- _Problem description_:
Which lines in the records below contain the string "arrow", with case counting? List each of those lines in full.

--- Start ---

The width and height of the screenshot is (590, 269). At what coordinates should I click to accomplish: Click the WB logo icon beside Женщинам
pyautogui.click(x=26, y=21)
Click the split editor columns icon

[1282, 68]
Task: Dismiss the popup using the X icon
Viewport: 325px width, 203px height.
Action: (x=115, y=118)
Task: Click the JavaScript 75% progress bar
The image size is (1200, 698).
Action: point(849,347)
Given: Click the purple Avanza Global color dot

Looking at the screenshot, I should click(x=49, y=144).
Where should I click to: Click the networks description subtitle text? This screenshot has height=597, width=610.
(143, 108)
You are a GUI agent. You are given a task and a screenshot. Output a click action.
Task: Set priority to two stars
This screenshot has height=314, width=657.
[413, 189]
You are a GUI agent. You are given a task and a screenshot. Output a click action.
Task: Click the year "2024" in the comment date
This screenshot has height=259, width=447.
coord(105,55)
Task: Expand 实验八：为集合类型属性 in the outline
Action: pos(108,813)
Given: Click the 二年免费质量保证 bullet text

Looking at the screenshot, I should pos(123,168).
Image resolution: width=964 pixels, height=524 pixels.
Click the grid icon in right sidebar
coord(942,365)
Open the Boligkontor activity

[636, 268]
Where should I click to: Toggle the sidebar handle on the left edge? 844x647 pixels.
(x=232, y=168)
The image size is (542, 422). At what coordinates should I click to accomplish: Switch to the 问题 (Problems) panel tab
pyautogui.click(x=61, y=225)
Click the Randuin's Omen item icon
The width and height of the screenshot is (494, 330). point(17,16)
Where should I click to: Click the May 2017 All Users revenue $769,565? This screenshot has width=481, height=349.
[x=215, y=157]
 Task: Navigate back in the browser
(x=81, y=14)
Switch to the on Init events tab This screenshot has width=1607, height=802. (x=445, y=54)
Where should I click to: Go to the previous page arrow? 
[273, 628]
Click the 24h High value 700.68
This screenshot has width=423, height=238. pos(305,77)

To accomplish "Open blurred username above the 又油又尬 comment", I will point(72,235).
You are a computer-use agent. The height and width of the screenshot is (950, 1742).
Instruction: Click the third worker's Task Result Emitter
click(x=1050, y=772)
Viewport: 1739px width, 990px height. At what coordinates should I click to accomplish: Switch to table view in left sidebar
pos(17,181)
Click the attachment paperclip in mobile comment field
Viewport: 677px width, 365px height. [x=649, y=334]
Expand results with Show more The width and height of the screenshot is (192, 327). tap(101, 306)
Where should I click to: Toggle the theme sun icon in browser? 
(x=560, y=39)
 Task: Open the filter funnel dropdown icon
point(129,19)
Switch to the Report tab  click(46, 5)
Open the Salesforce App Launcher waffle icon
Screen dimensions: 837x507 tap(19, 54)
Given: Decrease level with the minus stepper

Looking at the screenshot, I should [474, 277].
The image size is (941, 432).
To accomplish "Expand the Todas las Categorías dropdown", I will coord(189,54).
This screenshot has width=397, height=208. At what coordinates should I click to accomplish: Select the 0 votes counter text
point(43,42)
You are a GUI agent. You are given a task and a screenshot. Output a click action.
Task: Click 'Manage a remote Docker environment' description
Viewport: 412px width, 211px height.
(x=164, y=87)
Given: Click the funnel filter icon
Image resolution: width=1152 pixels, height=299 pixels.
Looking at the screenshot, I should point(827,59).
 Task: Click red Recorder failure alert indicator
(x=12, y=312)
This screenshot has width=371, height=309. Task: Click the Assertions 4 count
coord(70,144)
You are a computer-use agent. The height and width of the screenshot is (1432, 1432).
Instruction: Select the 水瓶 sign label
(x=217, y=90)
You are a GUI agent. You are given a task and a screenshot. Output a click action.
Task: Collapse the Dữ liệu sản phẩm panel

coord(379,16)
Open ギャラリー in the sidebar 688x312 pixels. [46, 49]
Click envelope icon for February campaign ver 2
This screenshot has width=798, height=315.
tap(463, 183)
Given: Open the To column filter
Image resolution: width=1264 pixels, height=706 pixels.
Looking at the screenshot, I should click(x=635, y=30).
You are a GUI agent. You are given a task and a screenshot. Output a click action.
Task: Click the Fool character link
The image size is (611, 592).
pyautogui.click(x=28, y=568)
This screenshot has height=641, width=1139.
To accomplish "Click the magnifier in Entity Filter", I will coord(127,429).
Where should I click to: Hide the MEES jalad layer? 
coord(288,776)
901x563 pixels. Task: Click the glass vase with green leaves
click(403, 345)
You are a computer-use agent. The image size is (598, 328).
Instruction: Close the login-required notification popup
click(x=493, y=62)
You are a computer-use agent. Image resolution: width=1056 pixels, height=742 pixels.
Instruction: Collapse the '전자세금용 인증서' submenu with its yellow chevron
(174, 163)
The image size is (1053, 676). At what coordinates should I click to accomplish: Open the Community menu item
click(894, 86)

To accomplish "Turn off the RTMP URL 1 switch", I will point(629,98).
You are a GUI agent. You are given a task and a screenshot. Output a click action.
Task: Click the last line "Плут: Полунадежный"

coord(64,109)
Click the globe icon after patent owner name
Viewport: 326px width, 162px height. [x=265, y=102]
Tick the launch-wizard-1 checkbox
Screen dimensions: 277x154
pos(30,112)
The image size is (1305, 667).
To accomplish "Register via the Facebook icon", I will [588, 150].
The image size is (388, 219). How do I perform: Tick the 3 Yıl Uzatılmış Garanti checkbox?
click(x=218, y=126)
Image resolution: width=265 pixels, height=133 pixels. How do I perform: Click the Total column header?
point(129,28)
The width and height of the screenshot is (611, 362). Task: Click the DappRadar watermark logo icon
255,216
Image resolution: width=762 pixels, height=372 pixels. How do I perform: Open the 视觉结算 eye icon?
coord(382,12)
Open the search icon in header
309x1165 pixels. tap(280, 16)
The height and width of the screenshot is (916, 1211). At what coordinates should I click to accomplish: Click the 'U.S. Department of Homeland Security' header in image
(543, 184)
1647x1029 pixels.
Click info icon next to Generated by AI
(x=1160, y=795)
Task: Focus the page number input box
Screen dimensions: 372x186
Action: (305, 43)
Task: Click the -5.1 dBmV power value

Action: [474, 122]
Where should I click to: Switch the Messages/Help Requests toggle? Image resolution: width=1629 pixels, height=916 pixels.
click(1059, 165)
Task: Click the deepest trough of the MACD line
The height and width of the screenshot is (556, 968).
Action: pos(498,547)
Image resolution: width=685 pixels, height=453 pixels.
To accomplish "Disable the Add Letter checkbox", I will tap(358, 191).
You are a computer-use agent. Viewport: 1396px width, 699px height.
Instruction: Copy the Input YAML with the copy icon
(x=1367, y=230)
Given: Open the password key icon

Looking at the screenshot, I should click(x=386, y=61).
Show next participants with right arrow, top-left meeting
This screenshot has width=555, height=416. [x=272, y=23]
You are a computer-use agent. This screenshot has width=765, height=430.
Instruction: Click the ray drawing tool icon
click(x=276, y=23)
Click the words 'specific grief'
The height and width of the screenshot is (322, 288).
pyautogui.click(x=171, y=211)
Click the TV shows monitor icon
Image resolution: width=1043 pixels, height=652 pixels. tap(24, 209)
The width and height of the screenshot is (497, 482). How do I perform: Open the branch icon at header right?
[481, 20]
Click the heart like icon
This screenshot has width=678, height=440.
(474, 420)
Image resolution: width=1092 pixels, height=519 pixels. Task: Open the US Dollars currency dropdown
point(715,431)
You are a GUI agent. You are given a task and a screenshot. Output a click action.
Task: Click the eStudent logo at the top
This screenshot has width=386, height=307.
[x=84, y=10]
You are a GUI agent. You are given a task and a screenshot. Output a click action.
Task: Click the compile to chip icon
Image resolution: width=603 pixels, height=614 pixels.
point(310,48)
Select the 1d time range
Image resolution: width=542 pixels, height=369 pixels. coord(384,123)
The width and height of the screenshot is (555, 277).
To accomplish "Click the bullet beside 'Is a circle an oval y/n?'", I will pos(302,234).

--- End ---

- _Answer in full_:
Where should I click to: Go to the previous page arrow? 
Show next participants with right arrow, top-left meeting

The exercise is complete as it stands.